Project Salt Lake International Airport Demolition
Client Holder/Big DA joint venture
Grant Mackay Company was able to accomplish a difficult and aggressive schedule at Salt Lake City International airport.
Its task was to move a lot of material in a short amount of time, a total of 276,676 t that had been demolished, sorted, prepped and hauled in eight months from start to finish. The entirety of the airport and parking garage amassed over 418,000 sq m (4.5 million sq ft) of building demolished. The tight schedule was drawn up in response to Covid-19’s impact on air traffic and the desire to capitalise on low flight volume at that time.
The Grant Mackay team put in long hours during the winter and everyone played a key role being able to complete the demolition on schedule. The crew consistently had 20 excavators and between 20 and 40 trucks every day to accomplish their goals and demolish the car park structure despite concrete greater than 1,516 bar (22,000 psi).
A total of 85% of waste from the projectwas recycled, including more than 200,000 t of concrete, almost 17,000 t of steel, over 11,000 t of asphalt, 3,113 t of rebar and 1,058 t of contaminated soil.
Project Debeers Victor Mine Demolition
Client Debeers Group of Canada
The Debeers Victor Mine demolition project was a remote fly-in/fly-out project located Northern Ontario, around 90 km (55 miles) west of the coastal community of Attawapiskat First Nation and 515 km (320 miles) from the nearest urban centre.

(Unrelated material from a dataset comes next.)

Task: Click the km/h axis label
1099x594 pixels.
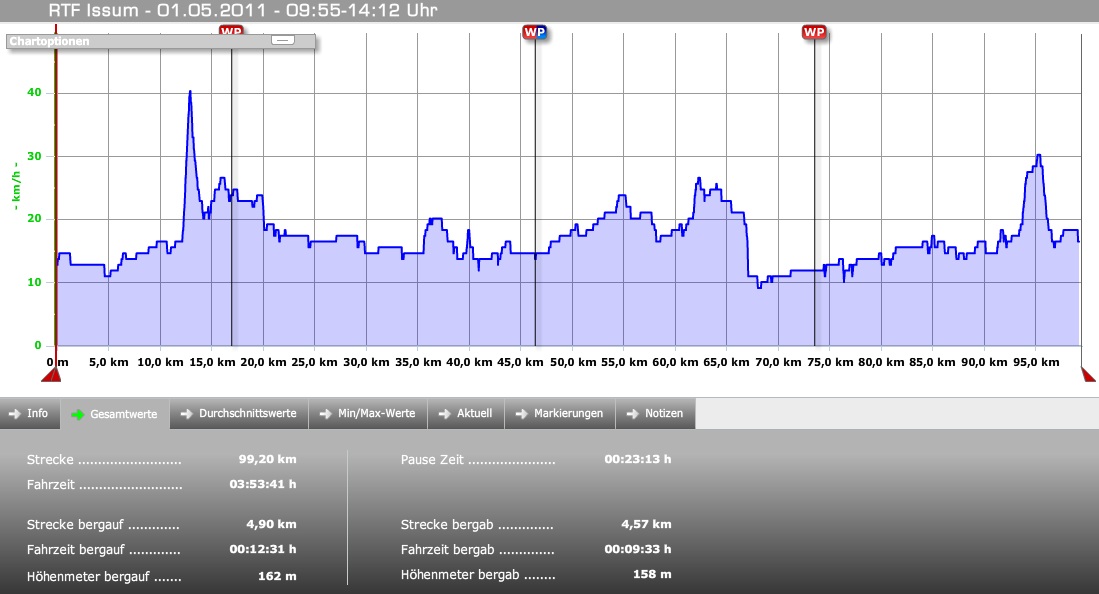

This project imposed major challenges from its planning to its execution, including:
- Remote location with no access roads and harsh weather required extensive planning and contingency plans.
- Hercules plane programme was developed to fly in all the necessary machines, equipment and materials to site.
- Personnel had to be flown in on weekly-chartered flights. Crews worked on two-week rotation shifts, seven days a week, 12 hours a day.
- Priestly worked with indigenous communities offering employment opportunities.
- Strict manpower clearance requirements; the employees accessing the site needed to undergo a full medical assessment and be security cleared prior to arrival. Additionally, a strict Covid testing and prevention programme was implemented with not a single positive test in the duration of the project.
- All the material that could be recycled was processed on site.
- Job was completed ahead of schedule and under budget.
- No recordable incidents in 88,571 man hours.